**Instructions for the task**
Filter the listing below down to the lines containing the word "computer".

◆ ◆ ◆ ◆

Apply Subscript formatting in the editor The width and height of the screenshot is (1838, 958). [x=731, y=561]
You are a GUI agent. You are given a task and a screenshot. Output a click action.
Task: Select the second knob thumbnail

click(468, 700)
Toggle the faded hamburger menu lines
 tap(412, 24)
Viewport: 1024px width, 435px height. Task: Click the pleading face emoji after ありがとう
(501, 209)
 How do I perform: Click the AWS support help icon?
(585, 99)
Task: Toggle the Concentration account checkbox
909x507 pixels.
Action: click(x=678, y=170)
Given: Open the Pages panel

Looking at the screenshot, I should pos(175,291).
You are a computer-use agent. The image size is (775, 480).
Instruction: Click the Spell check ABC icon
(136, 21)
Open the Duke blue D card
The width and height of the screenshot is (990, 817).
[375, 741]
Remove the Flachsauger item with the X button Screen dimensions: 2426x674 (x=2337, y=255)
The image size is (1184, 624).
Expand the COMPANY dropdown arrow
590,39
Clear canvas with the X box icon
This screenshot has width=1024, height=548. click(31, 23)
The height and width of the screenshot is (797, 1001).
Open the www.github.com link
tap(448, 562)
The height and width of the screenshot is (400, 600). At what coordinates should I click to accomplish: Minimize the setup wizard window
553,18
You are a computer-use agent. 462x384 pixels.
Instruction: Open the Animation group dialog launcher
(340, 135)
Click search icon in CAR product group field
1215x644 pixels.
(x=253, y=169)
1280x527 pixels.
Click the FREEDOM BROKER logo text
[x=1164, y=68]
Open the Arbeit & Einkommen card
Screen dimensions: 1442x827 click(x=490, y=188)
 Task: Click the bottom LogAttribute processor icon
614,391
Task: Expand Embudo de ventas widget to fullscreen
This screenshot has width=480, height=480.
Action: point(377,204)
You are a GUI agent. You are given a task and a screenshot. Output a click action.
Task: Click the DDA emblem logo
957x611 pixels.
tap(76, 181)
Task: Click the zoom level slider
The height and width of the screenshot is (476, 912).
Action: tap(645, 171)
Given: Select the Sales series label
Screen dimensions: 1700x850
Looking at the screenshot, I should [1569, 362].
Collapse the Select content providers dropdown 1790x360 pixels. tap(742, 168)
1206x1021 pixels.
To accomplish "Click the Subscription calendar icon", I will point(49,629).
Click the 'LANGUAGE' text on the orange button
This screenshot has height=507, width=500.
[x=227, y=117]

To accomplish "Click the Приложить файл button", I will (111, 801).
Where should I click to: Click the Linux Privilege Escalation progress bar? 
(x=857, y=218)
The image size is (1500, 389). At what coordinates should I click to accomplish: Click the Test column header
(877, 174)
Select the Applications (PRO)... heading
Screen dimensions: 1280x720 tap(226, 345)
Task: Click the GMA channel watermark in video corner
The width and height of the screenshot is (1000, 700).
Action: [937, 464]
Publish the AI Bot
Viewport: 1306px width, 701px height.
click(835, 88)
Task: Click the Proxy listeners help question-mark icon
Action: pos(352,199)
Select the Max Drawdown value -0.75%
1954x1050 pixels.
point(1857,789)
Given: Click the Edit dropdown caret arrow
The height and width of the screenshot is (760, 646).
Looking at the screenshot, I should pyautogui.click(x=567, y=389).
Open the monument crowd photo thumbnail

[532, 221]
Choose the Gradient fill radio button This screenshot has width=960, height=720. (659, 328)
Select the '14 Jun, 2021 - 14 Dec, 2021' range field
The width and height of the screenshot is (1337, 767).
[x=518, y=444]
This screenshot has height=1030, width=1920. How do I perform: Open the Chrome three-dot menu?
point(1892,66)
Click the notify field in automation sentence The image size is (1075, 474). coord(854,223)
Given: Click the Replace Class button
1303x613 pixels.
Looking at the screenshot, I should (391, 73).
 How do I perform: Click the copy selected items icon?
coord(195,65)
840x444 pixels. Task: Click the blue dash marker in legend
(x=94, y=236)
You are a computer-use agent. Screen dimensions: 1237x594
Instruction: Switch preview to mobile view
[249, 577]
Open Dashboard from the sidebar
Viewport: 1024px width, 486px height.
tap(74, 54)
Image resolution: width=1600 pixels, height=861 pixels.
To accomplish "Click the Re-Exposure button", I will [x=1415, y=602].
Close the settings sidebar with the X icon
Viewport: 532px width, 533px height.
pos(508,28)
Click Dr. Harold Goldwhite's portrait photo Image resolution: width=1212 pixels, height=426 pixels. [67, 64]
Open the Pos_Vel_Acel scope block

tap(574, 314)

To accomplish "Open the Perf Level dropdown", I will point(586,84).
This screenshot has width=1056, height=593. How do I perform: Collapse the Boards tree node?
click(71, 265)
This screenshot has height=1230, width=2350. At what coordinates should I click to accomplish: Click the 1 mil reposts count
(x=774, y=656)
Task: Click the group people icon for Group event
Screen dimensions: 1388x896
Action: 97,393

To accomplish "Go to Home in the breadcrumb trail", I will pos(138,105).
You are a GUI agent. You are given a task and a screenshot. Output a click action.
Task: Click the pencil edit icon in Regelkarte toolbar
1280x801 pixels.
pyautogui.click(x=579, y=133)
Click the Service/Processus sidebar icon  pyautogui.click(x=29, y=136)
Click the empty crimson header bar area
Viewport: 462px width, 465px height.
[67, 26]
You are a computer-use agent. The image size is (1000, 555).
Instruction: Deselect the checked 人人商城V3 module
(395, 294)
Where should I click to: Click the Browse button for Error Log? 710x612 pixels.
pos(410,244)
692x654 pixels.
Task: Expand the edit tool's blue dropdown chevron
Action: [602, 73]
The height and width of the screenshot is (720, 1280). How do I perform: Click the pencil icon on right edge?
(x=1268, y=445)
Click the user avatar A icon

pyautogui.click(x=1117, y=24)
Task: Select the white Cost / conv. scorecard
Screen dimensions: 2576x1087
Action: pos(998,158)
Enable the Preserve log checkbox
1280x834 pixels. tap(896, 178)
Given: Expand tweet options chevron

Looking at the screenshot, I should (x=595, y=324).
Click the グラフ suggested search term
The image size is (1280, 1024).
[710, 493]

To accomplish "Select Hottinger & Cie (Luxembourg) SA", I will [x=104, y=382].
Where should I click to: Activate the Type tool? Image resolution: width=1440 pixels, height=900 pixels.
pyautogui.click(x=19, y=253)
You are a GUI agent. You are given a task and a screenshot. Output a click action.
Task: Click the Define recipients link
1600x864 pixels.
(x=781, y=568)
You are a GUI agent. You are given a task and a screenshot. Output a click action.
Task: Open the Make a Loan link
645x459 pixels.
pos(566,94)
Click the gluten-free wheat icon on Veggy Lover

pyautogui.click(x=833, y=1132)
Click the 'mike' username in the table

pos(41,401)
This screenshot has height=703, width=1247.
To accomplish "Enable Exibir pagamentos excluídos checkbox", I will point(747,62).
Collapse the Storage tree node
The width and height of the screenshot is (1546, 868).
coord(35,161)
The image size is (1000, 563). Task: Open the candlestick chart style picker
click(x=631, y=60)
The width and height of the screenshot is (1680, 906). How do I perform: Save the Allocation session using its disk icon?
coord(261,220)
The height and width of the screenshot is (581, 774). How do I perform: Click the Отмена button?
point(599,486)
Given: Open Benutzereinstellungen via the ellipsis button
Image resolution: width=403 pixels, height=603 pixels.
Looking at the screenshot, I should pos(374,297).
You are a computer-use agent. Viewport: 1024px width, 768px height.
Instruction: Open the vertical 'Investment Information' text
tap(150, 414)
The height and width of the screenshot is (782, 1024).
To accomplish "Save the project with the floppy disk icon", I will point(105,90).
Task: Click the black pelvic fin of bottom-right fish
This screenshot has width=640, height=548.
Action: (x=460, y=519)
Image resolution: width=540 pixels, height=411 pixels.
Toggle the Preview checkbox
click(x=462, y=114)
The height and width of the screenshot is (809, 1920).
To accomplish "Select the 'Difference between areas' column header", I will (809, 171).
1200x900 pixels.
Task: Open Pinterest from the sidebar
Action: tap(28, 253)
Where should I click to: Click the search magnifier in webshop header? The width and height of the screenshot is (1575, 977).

◆ ◆ ◆ ◆

**Response area**
You are a computer-use agent. The image size is (775, 480).
You are a computer-use agent. 462x384 pixels.
You are a computer-use agent. Screen dimensions: 1237x594
You are a computer-use agent. The image size is (1000, 555).
You are a computer-use agent. Viewport: 1024px width, 768px height.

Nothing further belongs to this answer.